╭─ EXCERPT
Peter Frampton, Frampton Comes Alive,world tour 2011,1954 Les Paul Custom

Frampton then and now: the 1976 gatefold sleeve shot for Frampton Comes Alive! by Richard Aaron... and earlier this year playing live at Shepherd’s Bush Empire, photographed by Wenn... Both pictures are united by Frampton’s signature guitar, the solidbody “Black Beauty” 1954 Les Paul Custom, which was re-finished with three pickups by the Gibson factory in 1970. In fact the original Black Beauty (left) was lost in a 1980 cargo plane crash, after which Gibson’s crafted another guitar in the image of the 1954 Les Paul Custom but with a slim-carved neck profile for optimum speed plus ebony black finish (above right)

❚ 35 YEARS AGO BRITISH-BORN GUITARIST Peter Frampton was a rock god, given two Rolling Stone covers within months of each other, the second declaring him Rock Star of the Year. His appeal has evidently been reignited by this year’s 35th anniversary world tour of his multi-platinum album Frampton Comes Alive!, drenched as it always was with West Coast sunshine. The “better than ever” tour has been extended from this Friday with extra dates in the UK and Europe, and yet more in the US from February. There is no support and the show runs for three hours. FCA! is the first set, including a 14-minute arrangement of Do You Feel Like We Do to re-create his epic stadium concerts of 1976. The second half features newer work, but also earlier numbers that resulted from forming the supergroup Humble Pie with “little” Stevie Marriott of the Small Faces in 1969.
╰─
╭─ RECORDED INFORMATION
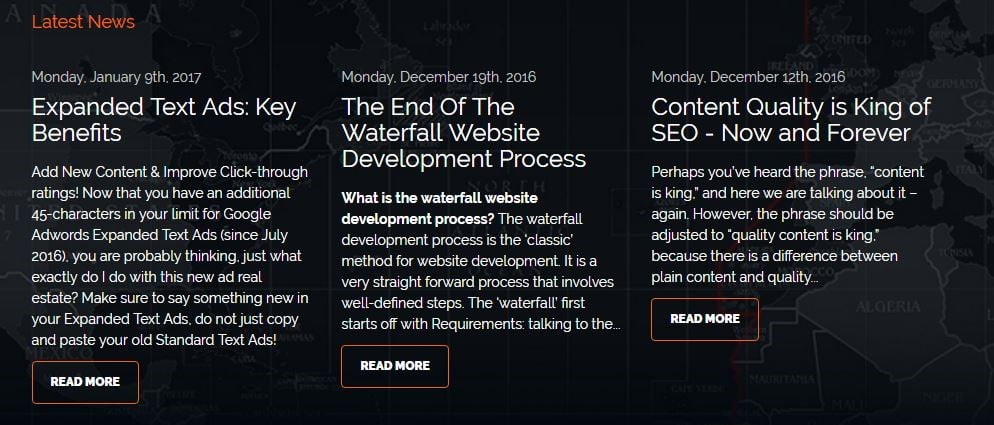Open the Expanded Text Ads: Key Benefits article
The image size is (994, 425).
pos(164,119)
╰─
◆ PROBLEMS TO WORK ON ◆
a: Please reproduce the part of the Frampton article that begins at the words "Frampton then and" and stops after "finish (above right)".
b: Summarize the Frampton article in two sentences.
c: Answer these questions from the Frampton article, one per line:
(i) In what year was the original Black Beauty lost in a cargo plane crash?
(ii) How long is the arrangement of Do You Feel Like We Do in the first set?
(iii) In what year did Frampton form Humble Pie with Stevie Marriott?

◆ TASK RESULTS ◆
a:
Frampton then and now: the 1976 gatefold sleeve shot for Frampton Comes Alive! by Richard Aaron... and earlier this year playing live at Shepherd’s Bush Empire, photographed by Wenn... Both pictures are united by Frampton’s signature guitar, the solidbody “Black Beauty” 1954 Les Paul Custom, which was re-finished with three pickups by the Gibson factory in 1970. In fact the original Black Beauty (left) was lost in a 1980 cargo plane crash, after which Gibson’s crafted another guitar in the image of the 1954 Les Paul Custom but with a slim-carved neck profile for optimum speed plus ebony black finish (above right)

b: Peter Frampton, a rock star of 1976 whose signature guitar is the "Black Beauty" 1954 Les Paul Custom, is on a 35th anniversary world tour of his album Frampton Comes Alive!, which has been extended with more dates in the UK, Europe and the US. The three-hour show has no support act and opens with the album, then moves on to newer work and earlier numbers from his time in Humble Pie.

c:
(i) 1980
(ii) 14 minutes
(iii) 1969